Rewrite the listing below as a two-column CSV with the headers "instruction" and "answer". Give one row per answer: the text that leads to it and the answer itself, each in one quoted field with line breaks turned into spaces, and leave out the pictures.

= = = = =

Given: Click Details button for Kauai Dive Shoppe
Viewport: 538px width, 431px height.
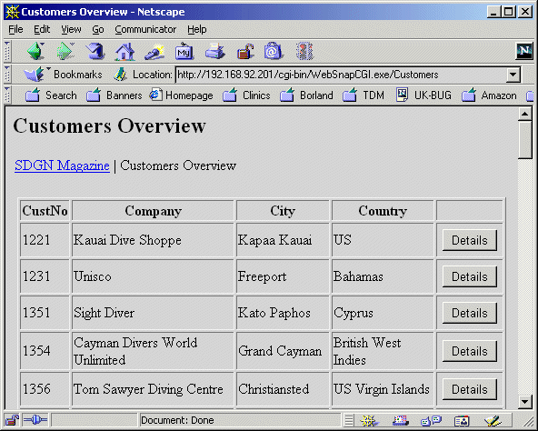Looking at the screenshot, I should (469, 240).
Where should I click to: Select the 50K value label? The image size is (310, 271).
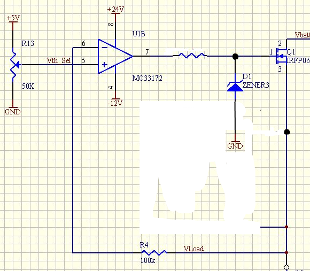(28, 86)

= = = = =

Correct response
instruction,answer
"Given: Click Details button for Kauai Dive Shoppe Viewport: 538px width, 431px height.","Looking at the screenshot, I should (469, 240)."
"Where should I click to: Select the 50K value label? The image size is (310, 271).","(28, 86)"